In division having a divisor with decimal parts, the students are also taught to convert the divisor to a whole number by moving the decimal point to the right. The decimal point in the dividend is also shifted by the same number of decimal places. Effectively, both the dividend and the divisor are multiplied by the same power of ten before the division is performed.
It may not be obvious to young learners that the same principle – direct proportion – is at work in both cases.
In our featured example, we did not solve for the distance by the usual method of getting the rate in kilometers per hour and then multiplying it by the number of hours.

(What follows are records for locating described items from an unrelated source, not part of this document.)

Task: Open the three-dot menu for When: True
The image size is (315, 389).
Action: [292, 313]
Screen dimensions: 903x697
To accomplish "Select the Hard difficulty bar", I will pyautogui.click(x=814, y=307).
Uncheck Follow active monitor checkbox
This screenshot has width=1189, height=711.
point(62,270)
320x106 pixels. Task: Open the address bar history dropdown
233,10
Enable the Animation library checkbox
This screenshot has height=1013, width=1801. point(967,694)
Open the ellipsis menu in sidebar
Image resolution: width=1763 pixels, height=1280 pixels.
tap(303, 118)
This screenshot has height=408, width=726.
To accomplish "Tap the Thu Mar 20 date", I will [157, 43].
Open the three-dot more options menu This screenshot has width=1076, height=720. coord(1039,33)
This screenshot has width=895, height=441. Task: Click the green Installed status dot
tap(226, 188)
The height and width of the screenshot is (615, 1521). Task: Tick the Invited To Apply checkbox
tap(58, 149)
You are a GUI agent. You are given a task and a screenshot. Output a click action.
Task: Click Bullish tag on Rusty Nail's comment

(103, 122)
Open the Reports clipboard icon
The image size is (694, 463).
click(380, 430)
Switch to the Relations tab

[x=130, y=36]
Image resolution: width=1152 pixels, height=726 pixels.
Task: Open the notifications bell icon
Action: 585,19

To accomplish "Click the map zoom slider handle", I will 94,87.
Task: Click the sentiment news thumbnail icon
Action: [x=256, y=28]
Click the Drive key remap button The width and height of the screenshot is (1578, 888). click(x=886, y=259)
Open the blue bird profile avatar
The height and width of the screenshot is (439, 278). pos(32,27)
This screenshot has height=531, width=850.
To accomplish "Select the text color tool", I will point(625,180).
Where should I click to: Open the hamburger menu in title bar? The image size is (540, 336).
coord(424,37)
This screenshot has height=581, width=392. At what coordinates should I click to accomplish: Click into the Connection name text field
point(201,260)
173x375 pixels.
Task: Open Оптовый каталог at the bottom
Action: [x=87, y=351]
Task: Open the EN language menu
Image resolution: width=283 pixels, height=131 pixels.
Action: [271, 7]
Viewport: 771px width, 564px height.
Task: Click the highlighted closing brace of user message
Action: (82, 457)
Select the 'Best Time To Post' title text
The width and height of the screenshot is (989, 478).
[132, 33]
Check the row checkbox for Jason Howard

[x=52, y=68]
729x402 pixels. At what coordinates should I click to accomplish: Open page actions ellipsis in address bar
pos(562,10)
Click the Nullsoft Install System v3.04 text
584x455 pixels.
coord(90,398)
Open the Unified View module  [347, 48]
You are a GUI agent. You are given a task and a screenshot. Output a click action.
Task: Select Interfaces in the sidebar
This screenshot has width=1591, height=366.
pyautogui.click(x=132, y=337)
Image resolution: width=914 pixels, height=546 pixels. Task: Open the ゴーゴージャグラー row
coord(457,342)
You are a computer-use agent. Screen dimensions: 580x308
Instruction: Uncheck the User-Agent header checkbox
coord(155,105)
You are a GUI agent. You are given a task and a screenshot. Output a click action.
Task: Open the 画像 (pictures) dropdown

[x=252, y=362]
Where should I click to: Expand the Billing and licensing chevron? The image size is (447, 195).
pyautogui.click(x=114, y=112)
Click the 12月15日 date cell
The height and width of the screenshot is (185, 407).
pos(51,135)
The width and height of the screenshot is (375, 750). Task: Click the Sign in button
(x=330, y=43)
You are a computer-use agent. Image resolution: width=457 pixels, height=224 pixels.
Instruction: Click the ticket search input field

Instead, knowing that 7 hours is equivalent to 420 minutes, we used doubling of both the numerator and the denominator twice to easily get the answer.
When the last non-zero digit of the divisor is 5, a simpler solution can be obtained by multiplying both the divisor and the dividend by 2, instead of a power of 10. This “doubling“ can be done several times as needed.
The short cut for dividing by 5 – doubling the dividend then dividing by 10 can be explained by using this technique: 234 ÷ 5 = (234 x 2) ÷ (5 x 2) = 468 ÷ 10 = 46.8
Similarly, the short cut for dividing by 25 is to double the dividend twice then dividing by 100:
234 ÷ 25 = 468 ÷ 50 = 936 ÷ 100 = 9.36
Other examples of this method are:
82.5 ÷ 0.75 = 165 ÷ 1.5 = 330 ÷ 3 = 110.